In my mind I want to assemble a representative sample of globe making from 1830 until 1950 from Wilson to Weber I'd like to call it.  I see a collection in 20 years of about 30 to 40 globes, and I'll probably never cross the 50 mark. I can't think of needing more than that to meet my goal, of course goals can change......
     I think that just owning globes is 1/2 the collection, also necessary, are catalogs, ads, and manuals for various globes, and companies. These ephemeral items put context to a collection. There were so many school supply houses and department stores that over labeled globes made by the big Chicago globe makers. It would be great to own ads and catalogues that feature globes. Sometimes this material is harder to find than the globes themselves, and that's really saying something.
     I want to take a moment and write a list of globes that I'm looking for to fill out my collection, I hesitate to do this at all because I don't want anyone to think that they need the same globes, the beauty of collecting is it's individual aspect. No two collectors are alike.  So here is a partial list of missing links.

  • A Wilson globe
  • A Hollbrook globe
  • An Andrews globe
  • A Schedler globe
  • A Trippensee planetarium
  • A Weber Costello Airplane base globe
  • An example of a lighted globe
  • A great Chicago globe from the teens
  • A globe not yet known to me...???
This is just a partial list of what I'm looking for, I'm open minded, and realistic I know that a list like this takes time, money and patients, it is also fairly generic as I'm not necessarily looking for specific models, but I do have favorites.
     Being patient is difficult, at least I find it difficult, I find that I work very hard to not add somthing to my collection that is marginal, all the while wondering if I'd made the right decision, but there are really no wrong decisions.  A book collector once told me " buy what you love, and buy the best you can afford" sage advice then, valuable advice now.
   I'm currently reading a charming book titled " Do not sell at Any Price" a look at those few collectors of 78 records, it seems, 78 collectors are a small subset of a larger record collecting culture. I can't help but draw a connection between globe collectors, and the larger group of map collectors out there. Are we more intense? more focused?
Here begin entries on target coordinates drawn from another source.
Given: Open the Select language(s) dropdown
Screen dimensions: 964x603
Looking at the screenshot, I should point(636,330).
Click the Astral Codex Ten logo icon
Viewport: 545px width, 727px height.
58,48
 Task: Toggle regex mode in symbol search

Well in my opinion yes and no, we are no more intense, but our focus is probably greater, our collections are sometimes harder to build, we are limited by supply, and space much more than many map collectors.
     So what to do once my collection is filled in and I have a nice representative sample of globes?  I think it's important to share it with others who might have an interest, such as occurs with this blog, but on another level I think at some point what good is a collection like this if only I can enjoy it?  Questions for the future I guess.

P.S. A great quote I once herd " what's the difference between collecting and hoarding? Curation."